DOCUMENT EXCERPT »

◆ ◆ ◆

Skip to content
scarecr0w12 edited this page Jun 24, 2026 · 1 revision

Swarm

Distributed agent coordination across multiple CortexPrism instances. The swarm layer allows Cortex instances to form a fleet, discover each other, dispatch work directives, and aggregate resource usage — all over the A2A protocol.

Architecture

┌──────────────────────────────────────────────┐
│                  Swarm Coordinator           │
│  registerSelf · discoverPeers · dispatch     │
│  broadcast · getResourceReport · heartbeat   │
├──────────────────────────────────────────────┤
│              A2A Transport Layer             │
│  connect · disconnect · sendDirective        │
│  ping · fetchRemoteAgentCard                 │
├──────────────────────────────────────────────┤
│          A2A Protocol (JSON-RPC 2.0)         │
└──────────────────────────────────────────────┘

The swarm sits above the A2A transport layer (packages/infra/src/swarm/) and provides the primary API for fleet operations. It is defined in packages/infra/contracts/swarm.ts and implemented across 5 modules:

File Purpose
coordinator.ts swarm singleton: self-registration, peer discovery, dispatch, heartbeat, resource reports
node-registry.ts CRUD over the nodes table, heartbeat updates, stale-node eviction, peer discovery via A2A agent cards
transport.ts Maps swarm directives to A2A messages over JSON-RPC 2.0
directive-handler.ts Receiving side: processes incoming directives (spawn sub-agents, execute tasks, query resources)
remote-kernel.ts Proxies remote processes into the local OsKernel process tree; aggregates cross-node resources

Directives

Work is dispatched across the swarm via directives — typed task messages sent from one node to another. Each directive has a unique ID, priority level (low / normal / high / critical), a TTL, and is tracked in the swarm_directives table.

5 Directive Kinds

Kind Purpose
spawn_agent Spawn a sub-agent on a remote node to perform delegated work
execute_task Execute a shell command or tool invocation on a remote node
query_resources Query a remote node's resource accounting (tokens, CPU, memory, sessions)

◆ ◆ ◆

Stored data
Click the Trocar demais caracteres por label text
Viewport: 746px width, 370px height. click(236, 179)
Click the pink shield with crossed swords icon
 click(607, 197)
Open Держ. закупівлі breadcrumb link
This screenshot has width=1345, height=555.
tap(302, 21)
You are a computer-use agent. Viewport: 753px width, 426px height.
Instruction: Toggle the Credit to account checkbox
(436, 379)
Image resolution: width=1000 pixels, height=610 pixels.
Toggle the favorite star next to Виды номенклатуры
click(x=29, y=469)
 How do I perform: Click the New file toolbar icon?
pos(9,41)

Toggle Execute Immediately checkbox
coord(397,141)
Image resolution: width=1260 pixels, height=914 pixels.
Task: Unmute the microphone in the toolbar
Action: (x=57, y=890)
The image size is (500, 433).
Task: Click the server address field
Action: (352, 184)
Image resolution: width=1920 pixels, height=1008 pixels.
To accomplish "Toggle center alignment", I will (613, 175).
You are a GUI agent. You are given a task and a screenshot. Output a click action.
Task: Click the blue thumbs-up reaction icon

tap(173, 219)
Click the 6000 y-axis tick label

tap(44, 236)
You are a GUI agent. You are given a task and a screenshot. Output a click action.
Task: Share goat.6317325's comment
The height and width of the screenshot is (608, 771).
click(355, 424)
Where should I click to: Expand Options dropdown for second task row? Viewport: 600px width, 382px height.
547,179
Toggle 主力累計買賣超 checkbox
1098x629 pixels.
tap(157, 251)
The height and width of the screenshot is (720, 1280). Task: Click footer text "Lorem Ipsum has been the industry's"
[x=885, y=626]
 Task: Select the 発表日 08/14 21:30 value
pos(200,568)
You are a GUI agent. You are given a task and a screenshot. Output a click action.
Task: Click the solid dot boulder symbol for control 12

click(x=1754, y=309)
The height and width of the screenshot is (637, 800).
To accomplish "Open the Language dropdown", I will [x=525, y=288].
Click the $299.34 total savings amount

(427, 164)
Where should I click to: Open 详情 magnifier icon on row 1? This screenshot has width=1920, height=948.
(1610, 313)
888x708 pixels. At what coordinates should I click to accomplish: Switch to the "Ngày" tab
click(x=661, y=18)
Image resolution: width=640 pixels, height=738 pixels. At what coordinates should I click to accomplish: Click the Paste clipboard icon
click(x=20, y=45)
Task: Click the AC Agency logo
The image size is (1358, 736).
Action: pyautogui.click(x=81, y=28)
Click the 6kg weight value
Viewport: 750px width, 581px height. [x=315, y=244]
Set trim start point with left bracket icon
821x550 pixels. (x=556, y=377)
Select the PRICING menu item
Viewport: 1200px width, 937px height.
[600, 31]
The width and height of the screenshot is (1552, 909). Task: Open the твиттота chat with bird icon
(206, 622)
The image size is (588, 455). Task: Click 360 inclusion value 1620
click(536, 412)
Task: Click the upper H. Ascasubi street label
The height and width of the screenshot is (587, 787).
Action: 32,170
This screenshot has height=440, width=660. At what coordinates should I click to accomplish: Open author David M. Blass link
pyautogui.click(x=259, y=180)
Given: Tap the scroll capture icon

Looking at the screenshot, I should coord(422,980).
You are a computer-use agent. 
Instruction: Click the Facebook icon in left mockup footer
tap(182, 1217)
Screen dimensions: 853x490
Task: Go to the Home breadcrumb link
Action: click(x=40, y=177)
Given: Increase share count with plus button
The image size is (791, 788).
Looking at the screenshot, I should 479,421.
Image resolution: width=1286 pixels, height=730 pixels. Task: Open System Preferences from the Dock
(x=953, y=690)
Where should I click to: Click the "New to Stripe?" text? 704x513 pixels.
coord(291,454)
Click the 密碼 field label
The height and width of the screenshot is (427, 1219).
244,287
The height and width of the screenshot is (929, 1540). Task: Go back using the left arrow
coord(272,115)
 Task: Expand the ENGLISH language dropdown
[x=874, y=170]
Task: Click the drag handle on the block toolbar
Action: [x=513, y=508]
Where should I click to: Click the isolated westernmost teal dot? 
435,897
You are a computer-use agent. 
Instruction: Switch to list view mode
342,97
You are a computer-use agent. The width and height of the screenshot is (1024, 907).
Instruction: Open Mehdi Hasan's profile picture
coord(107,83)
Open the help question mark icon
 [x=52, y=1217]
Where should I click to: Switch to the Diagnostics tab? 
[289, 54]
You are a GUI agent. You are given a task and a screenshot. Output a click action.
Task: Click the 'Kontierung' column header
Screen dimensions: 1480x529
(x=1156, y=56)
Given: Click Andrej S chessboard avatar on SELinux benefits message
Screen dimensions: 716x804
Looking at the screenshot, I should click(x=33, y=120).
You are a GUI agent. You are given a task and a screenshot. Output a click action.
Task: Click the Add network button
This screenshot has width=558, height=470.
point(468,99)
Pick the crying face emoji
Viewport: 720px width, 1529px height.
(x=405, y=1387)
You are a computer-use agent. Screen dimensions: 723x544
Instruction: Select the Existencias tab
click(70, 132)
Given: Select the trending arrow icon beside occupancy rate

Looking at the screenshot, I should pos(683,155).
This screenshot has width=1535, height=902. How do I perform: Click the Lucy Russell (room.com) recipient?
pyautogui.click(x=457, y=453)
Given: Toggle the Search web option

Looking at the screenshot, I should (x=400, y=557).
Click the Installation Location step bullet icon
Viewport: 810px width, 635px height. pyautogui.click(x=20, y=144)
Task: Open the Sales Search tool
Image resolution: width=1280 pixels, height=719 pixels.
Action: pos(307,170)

◆ ◆ ◆

PROBLEM 1 » In one to three sentences, explain what the swarm layer in the swarm page lets CortexPrism instances do and which protocol it uses.
PROBLEM 2 » Extend the swarm page, starting after its final line.

EXPECTED OUTPUT 1 » The swarm layer lets Cortex instances form a fleet, discover each other, dispatch work directives, and aggregate resource usage. All of this runs over the A2A protocol.

EXPECTED OUTPUT 2 »
forward_message Forward a user message or agent output to a remote node
sync_state Synchronize shared state (memory, skills, configuration) between nodes

Directive results include status (completed / failed / cancelled / timed_out), output, error details, and execution metrics (tokens in/out, cost, duration, tool calls).

Node Lifecycle

Registration

When an instance joins the swarm via cortex swarm init, it registers itself in the nodes table with a name, host, port, capability tier (root / sudo / unprivileged), group, and A2A endpoint. The registration is idempotent — re-registering with the same endpoint updates the existing node record.

Peer Discovery

Nodes discover each other through three phases:

  1. Explicit endpoints — passed to discoverPeers() directly
  2. Config seed nodesconfig.swarm.seedNodes array in ~/.cortex/config.json
  3. Database refresh — existing connected nodes in the nodes table whose agent cards are refreshed via A2A fetchAgentCard()

Heartbeat

Every 30 seconds (HEARTBEAT_INTERVAL_MS = 30_000), each node sends a heartbeat containing:

  • CPU percent, memory (used/total), disk (used/total)
  • Active sessions and processes
  • Tokens used today (in/out), cost USD today
  • Uptime seconds

Heartbeat metrics are written to both the nodes table (current values) and the swarm_resource_snapshots table (time-series, retained for 1440 snapshots per node).

Stale Node Detection

Nodes that miss heartbeats for 120 seconds (NODE_STALE_MS) are automatically marked as disconnected by markNodesOffline().

Draining & Sealing

  • Drain — sets the node to draining status (mapped to connected in DB). The node stops accepting new directives but completes in-flight work.
  • Seal — sets the node to sealed status (mapped to disconnected in DB). Heartbeat stops; the node gracefully shuts down.

Resource Aggregation

The swarm aggregates resource usage across all nodes:

  • Per-node metrics: tokens in/out, cost, tool calls, CPU ms, peak memory, active sessions/processes
  • Fleet totals: summed from the swarm_resource_snapshots table (last 24 hours)
  • Resource report (SwarmResourceReport): total nodes, online nodes, aggregate token usage, cost, tool calls, CPU time, peak memory

Remote Process Proxying

The remote kernel (remote-kernel.ts) extends the local OsKernel process tree to include remote processes. Remote sub-agents appear in the local process tree display with PIDs in the 900,000+ range. Resource accounting from remote nodes is synced into the local kernel so that token usage, cost, and CPU time reflect fleet-wide activity.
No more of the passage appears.